PARIS – H&M Group’s fast-fashion juggernaut seems to have slowed.

Net sales were up 12 percent over the holiday shopping season and into 2023 to 54.87 billion Swedish kronor, or $5.19 billion, in a preliminary first quarter trading update released Wednesday. But the company took an exchange rate hit, with sales up just 3 percent year-on-year at constant currency rates in the period from Dec. 1, 2022, to Feb. 28, 2023.

Excluding Russia and Belarus, where the company shuttered its business following the invasion of Ukraine, and Ukraine itself, where stores remain closed during the conflict, sales were up 7 percent in constant currencies.
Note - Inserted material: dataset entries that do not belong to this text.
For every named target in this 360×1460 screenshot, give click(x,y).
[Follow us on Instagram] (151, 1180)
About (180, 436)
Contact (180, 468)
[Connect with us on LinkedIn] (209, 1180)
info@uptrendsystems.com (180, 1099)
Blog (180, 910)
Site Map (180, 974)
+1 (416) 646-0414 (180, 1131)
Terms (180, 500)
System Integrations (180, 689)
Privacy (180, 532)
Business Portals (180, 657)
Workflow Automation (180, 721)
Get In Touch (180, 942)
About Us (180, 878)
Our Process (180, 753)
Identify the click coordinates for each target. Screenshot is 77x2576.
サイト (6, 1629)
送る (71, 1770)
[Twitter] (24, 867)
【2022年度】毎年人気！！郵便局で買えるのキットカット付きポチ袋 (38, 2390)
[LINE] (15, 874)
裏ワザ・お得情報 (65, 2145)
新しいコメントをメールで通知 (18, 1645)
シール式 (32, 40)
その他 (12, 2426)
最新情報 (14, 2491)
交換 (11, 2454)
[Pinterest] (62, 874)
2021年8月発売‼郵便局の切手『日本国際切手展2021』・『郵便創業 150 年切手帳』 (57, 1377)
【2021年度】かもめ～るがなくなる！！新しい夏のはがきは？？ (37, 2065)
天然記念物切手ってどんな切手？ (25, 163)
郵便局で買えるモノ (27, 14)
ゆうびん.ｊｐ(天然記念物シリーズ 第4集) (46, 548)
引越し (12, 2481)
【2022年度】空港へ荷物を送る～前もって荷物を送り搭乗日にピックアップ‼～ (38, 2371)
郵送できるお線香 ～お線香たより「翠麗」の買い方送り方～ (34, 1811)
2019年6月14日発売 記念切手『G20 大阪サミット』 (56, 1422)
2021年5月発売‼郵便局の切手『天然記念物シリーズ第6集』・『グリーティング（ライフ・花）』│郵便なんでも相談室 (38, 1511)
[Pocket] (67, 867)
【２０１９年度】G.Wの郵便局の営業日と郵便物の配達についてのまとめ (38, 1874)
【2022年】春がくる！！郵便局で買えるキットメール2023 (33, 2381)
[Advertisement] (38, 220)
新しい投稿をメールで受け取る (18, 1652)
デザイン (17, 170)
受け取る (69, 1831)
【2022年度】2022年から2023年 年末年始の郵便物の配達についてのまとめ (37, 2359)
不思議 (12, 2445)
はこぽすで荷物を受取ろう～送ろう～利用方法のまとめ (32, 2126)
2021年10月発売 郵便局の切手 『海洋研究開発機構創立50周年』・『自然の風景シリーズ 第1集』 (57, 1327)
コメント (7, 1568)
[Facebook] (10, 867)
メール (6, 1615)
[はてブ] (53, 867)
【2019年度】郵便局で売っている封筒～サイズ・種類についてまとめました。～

Those numbers were mixed for analysts, coming in below consensus when taken in constant currency. In addition, sales are expected to soften in February following the holiday period as inflation hits the company’s core consumer.
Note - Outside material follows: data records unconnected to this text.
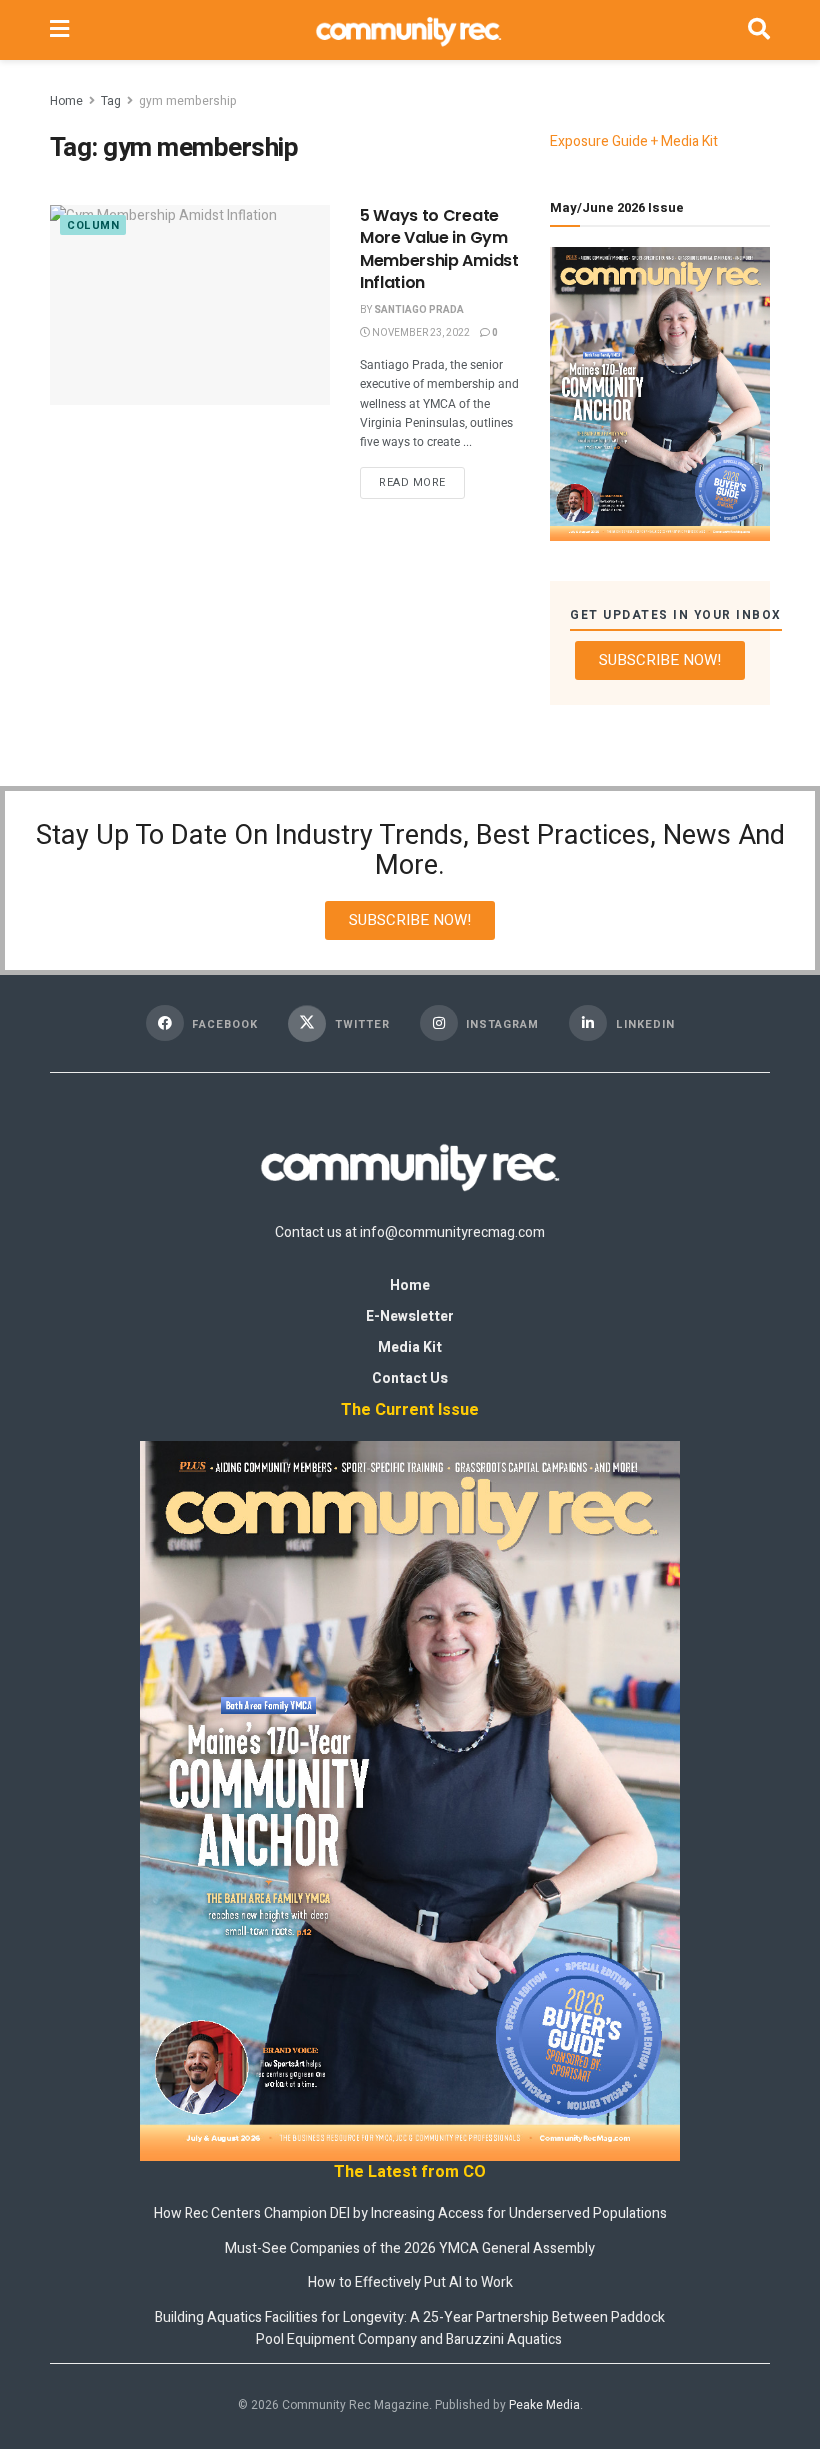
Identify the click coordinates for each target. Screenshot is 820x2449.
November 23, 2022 (420, 333)
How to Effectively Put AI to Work (410, 2282)
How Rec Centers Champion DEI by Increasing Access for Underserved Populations (410, 2213)
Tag (111, 101)
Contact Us (410, 1378)
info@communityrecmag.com (452, 1232)
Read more (422, 479)
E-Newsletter (410, 1316)
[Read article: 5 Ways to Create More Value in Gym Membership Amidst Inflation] (190, 305)
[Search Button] (759, 30)
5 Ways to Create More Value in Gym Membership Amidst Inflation (439, 249)
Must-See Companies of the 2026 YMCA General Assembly (410, 2248)
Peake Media (544, 2405)
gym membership (188, 101)
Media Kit (410, 1347)
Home (66, 101)
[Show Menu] (59, 30)
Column (93, 225)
The announcement sent the stock down 8.7 percent in mid-morning trading.

Looking ahead, analysts said the company’s continued low price point could be a boon for shoppers under price pressures, while its Arket and Cos labels are upping their appeal amongst premium shoppers willing to pay higher prices.

The boost in sales follows fourth quarter losses of $83.9 million reported in January, with the company’s exit from Russia and increased costs hitting its bottom line.

“We think H&M has taken various steps to improve its omnichannel offer for customers, which should lead to it holding its own in major markets,” said RBC Europe analyst Richard Chamberlain. The company’s product mix is strengthening and costs should lower as global supply chain pressures ease.

“H&M’s gross margin outlook is looking stronger for H2 next year,” he noted.

H&M brand has enlisted Mugler creative director Casey Cadwallader for its next collaboration, which will hit stores in the second quarter. Full first-quarter results will be released March 30.